Coz eternity my friend, is a long *ing time.
You mean those people who - because they are largely churchgoers - represent the largest outpouring of donated money and goods in the country?
Yeah, horrible bunch, them.
-Styopa
Yeah, crazy how that ends up making the US "....World Giving Index: US Ranked Most Charitable Country On Earth"
-Styopa
Bush's fault.
Yeah, that carrier group wouldn't have been deployed and wasting money anywhere else after all. If they weren't sent to Indonesia it wouldn't have cost us a penny. The military is such a great investment.
"Think about how stupid the average person is. Now, realise that half of them are dumber than that." - George Carlin
Someone marked this comment flamebait, so they missed the obvious cynicism in this comment
Correct.
Or if this was actually meant for real
It was not.
Charity != Foreign Aid. Giving to charitable organisation in your own country is irrelevant.
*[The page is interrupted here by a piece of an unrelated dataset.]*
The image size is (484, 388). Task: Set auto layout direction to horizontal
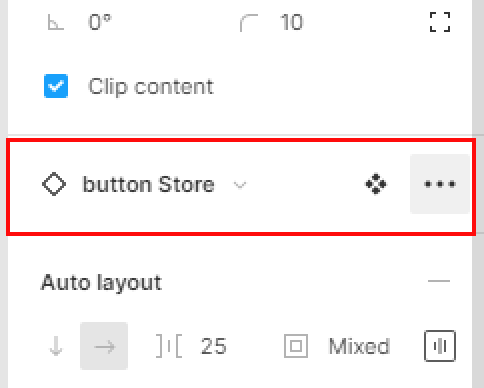pos(104,346)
Do a search for Foreign Aid by GDP. The USA is somewhere between 18th and 25th depending on the study.
Nice try though.
You make a good point in general, but not for this particular chart: "The figure above comes courtesy Chris Landsea of the US National Hurricane Center. It shows the annual intensity of US landfalling hurricanes from 1900 to 2012." To me it sounds as if storms which are not hurricane-level upon landfall would be excluded from this dataset.
By "all of a sudden" do you mean "slowly and steadily increasing for the last two hundred years"?
The largest outpouring of money and goods is through taxation and government spending. Whether the money is "donated" doesn't matter; a dollar is a dollar to a person in need.
Good for those churchgoing folks, they open their wallets, but they don't open them as wide as those big-government high-tax-loving secular liberals.